Biographie de Jean Moulin par Daniel Cordier

Tout d'abord, Bon anniversaire monsieur Cordier. 100 il y a 15 jours! Quelle vie, quel talent, quelle force de caractère.

Combien d'individus auraient le courage d'écrire noir sur blanc, qu'ils furent antisémites et soutien de l'Action Française, qu'ils avaient fait fausse route et ont revu leur façon de penser vers 20 ans.

Pour ceux qui ne le sauraient pas, Daniel Cordier fut le secrétaire de Jean Moulin de 1942 jusqu'à l'arrestation de ce dernier. Jean Moulin aura une influence majeure sur sa façon de penser écrira-t-il dans son livre autobiographique "Alias Caracalla" que j'ai commenté ici. Non seulement il lui montrera qu'être antisémite n'est pas acceptable, le mot est faible, mais il fera découvrir au jeune homme de 19 ans l'art et la peinture moderne. Plus tard Daniel Cordier en fera sa passion et deviendra un collectionneur et un expert reconnu dans le domaine de la peinture contemporaine.

Au départ Cordier voulait comme bon nombre d'acteurs de la sombre période de l'occupation, mettre en sommeil ces souvenirs d'une période si tragique dont il fut un des acteurs en coulisse.

Le procès de René Hardy en 1947 l'empêcha de poursuivre ce désir momentanément; l'accusé était soupçonné d'avoir trahi Jean Moulin et permis son arrestation par la Gestapo à Caluire en 1943. Cordier témoigna à charge au procès qui acquitta Hardy in fine.
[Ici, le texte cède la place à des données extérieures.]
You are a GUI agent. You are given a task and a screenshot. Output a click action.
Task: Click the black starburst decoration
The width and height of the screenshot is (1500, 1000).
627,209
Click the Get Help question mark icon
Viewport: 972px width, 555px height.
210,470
Dès lors ayant abandonné toute activité politique, référence à la Résistance même s'il participe à la création du Club Jean Moulin en 1960, à la fin des années 1970, choqué par ce qu'il considère comme des calomnies contre Jean Moulin (en particulier les accusations d'Henri Frenay, qui en fait un agent crypto-communiste), Cordier entreprend des recherches historiques pour défendre la mémoire de son ancien patron.
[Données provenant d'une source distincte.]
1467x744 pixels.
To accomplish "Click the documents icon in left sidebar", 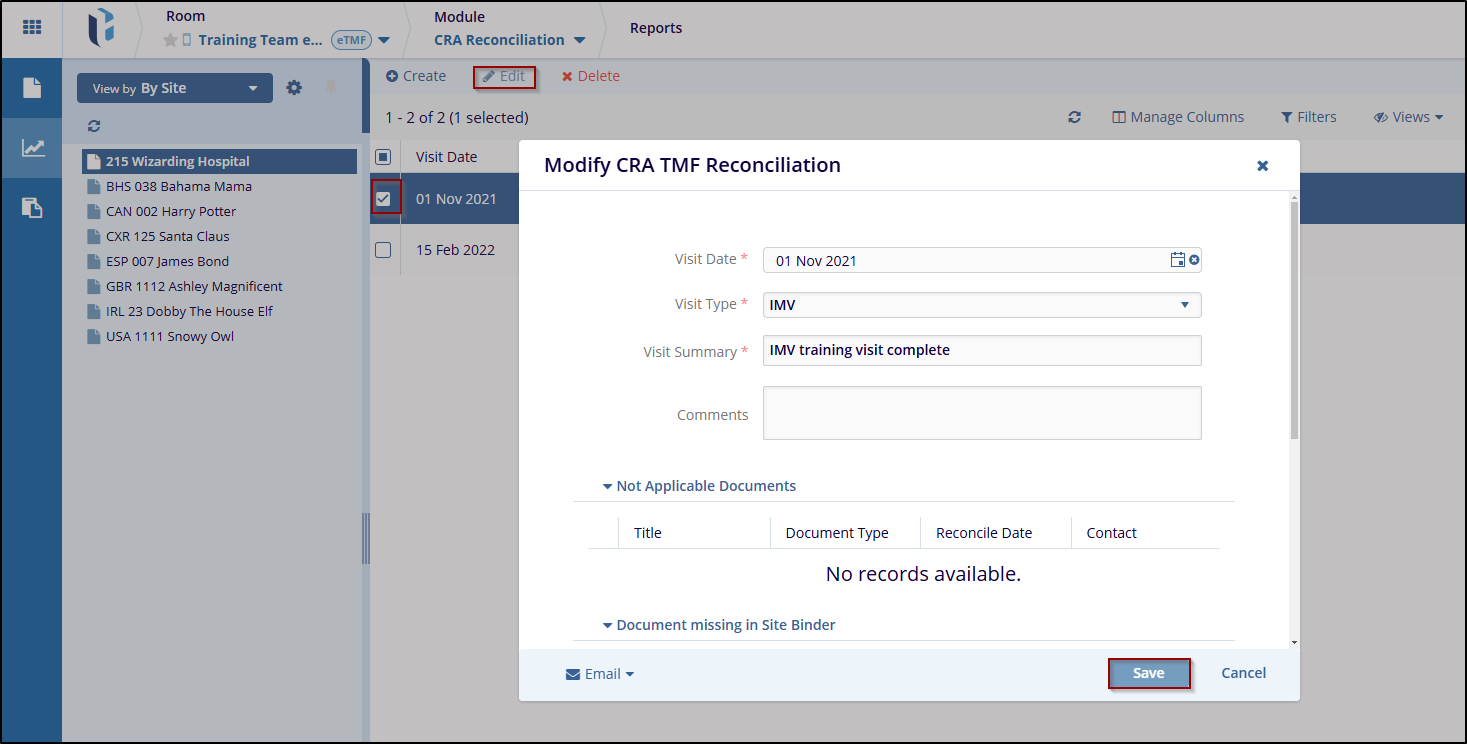I will (32, 88).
Il mettra plus de dix ans sauf erreur pour publier la monumentale biographie de Jean Moulin, "Jean Moulin, L'inconnu du Panthéon". Cet ouvrage devait comporter 6 volumes, il semble sauf erreur que seuls les trois premiers aient vu le jour; j'ai beau chercher je ne trouve pas les trois derniers s'ils ont été publiés.

Ces trois volumes, dont je viens de terminer la lecture des deux premiers, sont passionnants; près de 1000 pages suivies de plus de 400 pages de notes, annexes, extraits d'articles et correspondances. Il n'est pas une affirmation que Cordier ne soit à même de justifier par des documents; il dit expressément dans son texte que s'appuyer sur des souvenirs ne doit être qu'en dernier ressort pour l'historien car ils sont souvent embellis par leur auteur, ou simplement marqués par l'oubli. Lors d'un colloque en 1983 sur le CNR, il dut mettre sous les yeux incrédules de Christian Pineau le document écrit qui prouvait que ce dernier avait songé le premier (fin 1942) à un projet de Conseil de la Résistance ; Pineau, sans se souvenir de l'épisode, refusa malgré tout de le croire.
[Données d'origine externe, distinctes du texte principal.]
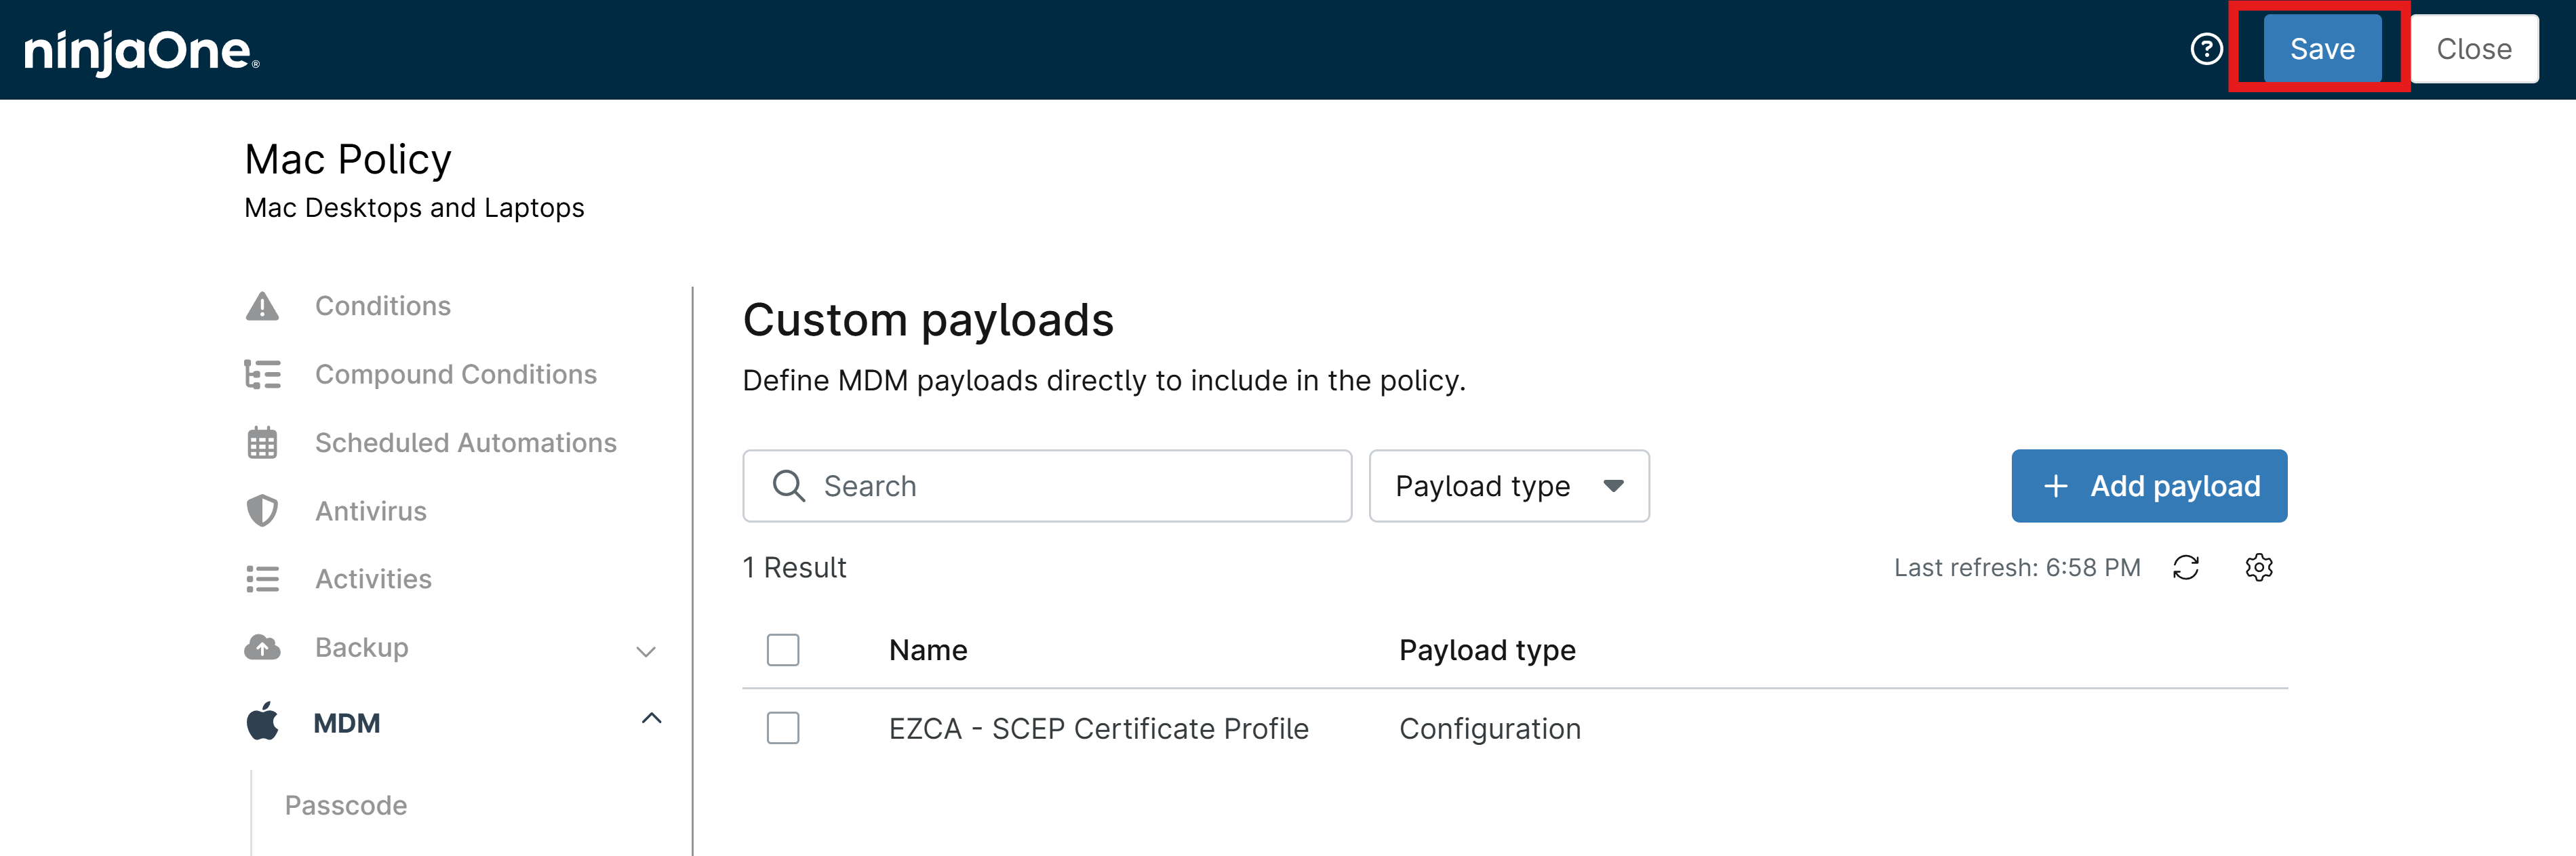Save the policy with Save button

2322,49
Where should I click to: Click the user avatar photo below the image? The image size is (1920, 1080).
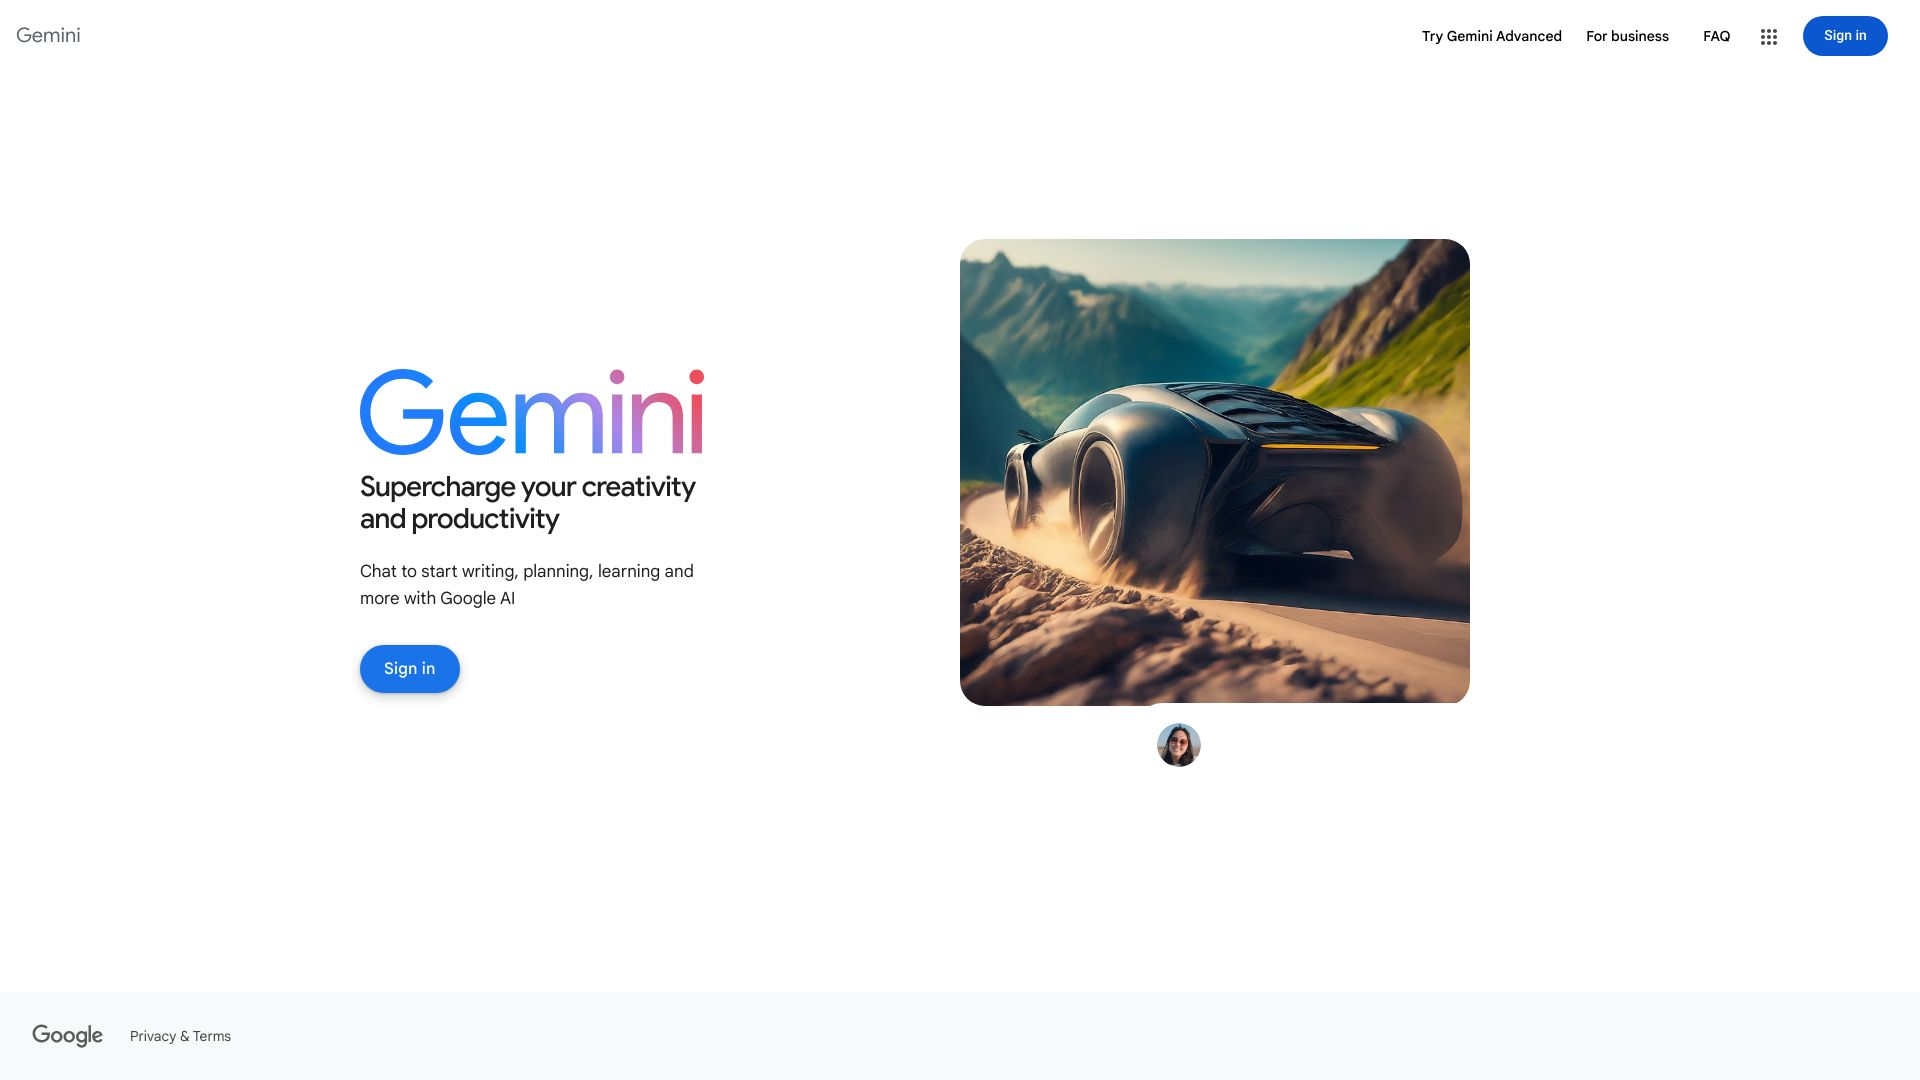click(x=1178, y=745)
J’entame le troisième tome. On reste scotché devant le style clair, sans fioritures de l'auteur et le travail de fourmi que Daniel Cordier mit pour réaliser cet ouvrage. Il faut bien entendu lire aussi "Alias Caracalla " et "Les Feux de Saint-Elme", complément du précédent où ce vieux monsieur qui n'a pas froid aux yeux et appelle un chat un chat, dit simplement qu'il est gay. A bon entendeur salut à ceux qui vous rejettent comme si d'une seconde à l'autre, votre intelligence, vos réalisations n'ont pas existé. Nombreux devraient en prendre de la graine.

En tous cas une biographie à lire et que bien des jeunes le devraient, pour apprendre ce que détermination, véritable sens civique et courage veulent dire à l'heure où eux et leurs ainés poussent des cris d'orfraies pour mettre un masque en tous lieux et toutes circonstances.

Voir également sur Public Sénat l'excellent film en deux parties inspiré de "Alias Caracalla" qui est rediffusé en ce moment.